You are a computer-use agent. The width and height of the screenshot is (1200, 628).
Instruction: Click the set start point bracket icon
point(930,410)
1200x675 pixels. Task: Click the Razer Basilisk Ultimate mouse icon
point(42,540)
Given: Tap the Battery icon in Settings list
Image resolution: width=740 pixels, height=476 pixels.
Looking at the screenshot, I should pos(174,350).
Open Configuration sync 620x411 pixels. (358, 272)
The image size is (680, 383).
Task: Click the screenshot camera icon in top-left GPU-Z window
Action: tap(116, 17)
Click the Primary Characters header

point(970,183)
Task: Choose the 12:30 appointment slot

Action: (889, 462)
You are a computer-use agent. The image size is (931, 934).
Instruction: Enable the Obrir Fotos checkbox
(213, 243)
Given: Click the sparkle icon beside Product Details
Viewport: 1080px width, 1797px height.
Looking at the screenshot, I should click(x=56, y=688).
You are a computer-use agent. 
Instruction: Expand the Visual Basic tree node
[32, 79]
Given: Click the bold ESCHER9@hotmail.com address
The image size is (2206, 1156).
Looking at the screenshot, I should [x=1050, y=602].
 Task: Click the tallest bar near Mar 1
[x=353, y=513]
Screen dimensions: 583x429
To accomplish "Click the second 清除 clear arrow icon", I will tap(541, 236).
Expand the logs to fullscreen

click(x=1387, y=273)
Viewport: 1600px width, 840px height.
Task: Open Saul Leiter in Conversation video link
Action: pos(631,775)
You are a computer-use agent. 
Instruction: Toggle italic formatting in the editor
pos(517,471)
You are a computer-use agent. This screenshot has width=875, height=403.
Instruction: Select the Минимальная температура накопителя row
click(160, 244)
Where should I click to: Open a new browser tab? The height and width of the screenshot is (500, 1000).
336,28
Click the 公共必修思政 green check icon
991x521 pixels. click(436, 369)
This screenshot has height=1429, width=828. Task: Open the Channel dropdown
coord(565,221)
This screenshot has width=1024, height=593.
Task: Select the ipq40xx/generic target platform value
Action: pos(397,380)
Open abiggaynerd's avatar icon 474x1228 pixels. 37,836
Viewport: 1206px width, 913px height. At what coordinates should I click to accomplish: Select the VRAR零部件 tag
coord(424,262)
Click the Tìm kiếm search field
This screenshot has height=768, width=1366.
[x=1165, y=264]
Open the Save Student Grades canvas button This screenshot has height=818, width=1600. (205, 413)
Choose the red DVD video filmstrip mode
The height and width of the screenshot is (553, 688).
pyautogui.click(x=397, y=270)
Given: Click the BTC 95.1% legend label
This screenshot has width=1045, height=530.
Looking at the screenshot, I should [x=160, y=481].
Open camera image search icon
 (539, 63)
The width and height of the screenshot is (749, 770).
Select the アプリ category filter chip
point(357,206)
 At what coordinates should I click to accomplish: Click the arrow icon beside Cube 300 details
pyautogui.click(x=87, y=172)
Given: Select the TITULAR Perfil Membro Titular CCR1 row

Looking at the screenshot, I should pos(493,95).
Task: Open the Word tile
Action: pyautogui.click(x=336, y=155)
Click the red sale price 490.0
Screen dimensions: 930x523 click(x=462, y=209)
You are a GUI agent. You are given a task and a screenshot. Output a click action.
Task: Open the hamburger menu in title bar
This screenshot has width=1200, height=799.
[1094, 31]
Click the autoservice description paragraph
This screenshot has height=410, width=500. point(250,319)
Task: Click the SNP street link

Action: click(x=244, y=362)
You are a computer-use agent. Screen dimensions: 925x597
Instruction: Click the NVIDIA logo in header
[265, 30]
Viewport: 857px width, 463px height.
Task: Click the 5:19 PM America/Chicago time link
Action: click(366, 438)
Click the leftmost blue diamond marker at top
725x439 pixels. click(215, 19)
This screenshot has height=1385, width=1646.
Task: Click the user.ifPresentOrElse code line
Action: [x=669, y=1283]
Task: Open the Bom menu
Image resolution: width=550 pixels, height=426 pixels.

++++++

INSTRUCTIONS FOR THE TASK:
Copy out all of the listing, exactly as it reads.

SOLUTION TO THIS EXERCISE:
You are a computer-use agent. The width and height of the screenshot is (1200, 628).
Instruction: Click the set start point bracket icon
point(930,410)
1200x675 pixels. Task: Click the Razer Basilisk Ultimate mouse icon
point(42,540)
Given: Tap the Battery icon in Settings list
Image resolution: width=740 pixels, height=476 pixels.
Looking at the screenshot, I should pos(174,350).
Open Configuration sync 620x411 pixels. (358, 272)
The image size is (680, 383).
Task: Click the screenshot camera icon in top-left GPU-Z window
Action: tap(116, 17)
Click the Primary Characters header

point(970,183)
Task: Choose the 12:30 appointment slot

Action: (889, 462)
You are a computer-use agent. The image size is (931, 934).
Instruction: Enable the Obrir Fotos checkbox
(213, 243)
Given: Click the sparkle icon beside Product Details
Viewport: 1080px width, 1797px height.
Looking at the screenshot, I should click(x=56, y=688).
You are a computer-use agent. 
Instruction: Expand the Visual Basic tree node
[32, 79]
Given: Click the bold ESCHER9@hotmail.com address
The image size is (2206, 1156).
Looking at the screenshot, I should [x=1050, y=602].
 Task: Click the tallest bar near Mar 1
[x=353, y=513]
Screen dimensions: 583x429
To accomplish "Click the second 清除 clear arrow icon", I will tap(541, 236).
Expand the logs to fullscreen

click(x=1387, y=273)
Viewport: 1600px width, 840px height.
Task: Open Saul Leiter in Conversation video link
Action: pos(631,775)
You are a computer-use agent. 
Instruction: Toggle italic formatting in the editor
pos(517,471)
You are a computer-use agent. This screenshot has width=875, height=403.
Instruction: Select the Минимальная температура накопителя row
click(160, 244)
Where should I click to: Open a new browser tab? The height and width of the screenshot is (500, 1000).
336,28
Click the 公共必修思政 green check icon
991x521 pixels. click(436, 369)
This screenshot has height=1429, width=828. Task: Open the Channel dropdown
coord(565,221)
This screenshot has width=1024, height=593.
Task: Select the ipq40xx/generic target platform value
Action: pos(397,380)
Open abiggaynerd's avatar icon 474x1228 pixels. 37,836
Viewport: 1206px width, 913px height. At what coordinates should I click to accomplish: Select the VRAR零部件 tag
coord(424,262)
Click the Tìm kiếm search field
This screenshot has height=768, width=1366.
[x=1165, y=264]
Open the Save Student Grades canvas button This screenshot has height=818, width=1600. (205, 413)
Choose the red DVD video filmstrip mode
The height and width of the screenshot is (553, 688).
pyautogui.click(x=397, y=270)
Given: Click the BTC 95.1% legend label
This screenshot has width=1045, height=530.
Looking at the screenshot, I should [x=160, y=481].
Open camera image search icon
 (539, 63)
The width and height of the screenshot is (749, 770).
Select the アプリ category filter chip
point(357,206)
 At what coordinates should I click to accomplish: Click the arrow icon beside Cube 300 details
pyautogui.click(x=87, y=172)
Given: Select the TITULAR Perfil Membro Titular CCR1 row

Looking at the screenshot, I should pos(493,95).
Task: Open the Word tile
Action: pyautogui.click(x=336, y=155)
Click the red sale price 490.0
Screen dimensions: 930x523 click(x=462, y=209)
You are a GUI agent. You are given a task and a screenshot. Output a click action.
Task: Open the hamburger menu in title bar
This screenshot has width=1200, height=799.
[1094, 31]
Click the autoservice description paragraph
This screenshot has height=410, width=500. point(250,319)
Task: Click the SNP street link

Action: click(x=244, y=362)
You are a computer-use agent. Screen dimensions: 925x597
Instruction: Click the NVIDIA logo in header
[265, 30]
Viewport: 857px width, 463px height.
Task: Click the 5:19 PM America/Chicago time link
Action: click(366, 438)
Click the leftmost blue diamond marker at top
725x439 pixels. click(215, 19)
This screenshot has height=1385, width=1646.
Task: Click the user.ifPresentOrElse code line
Action: [x=669, y=1283]
Task: Open the Bom menu
Image resolution: width=550 pixels, height=426 pixels.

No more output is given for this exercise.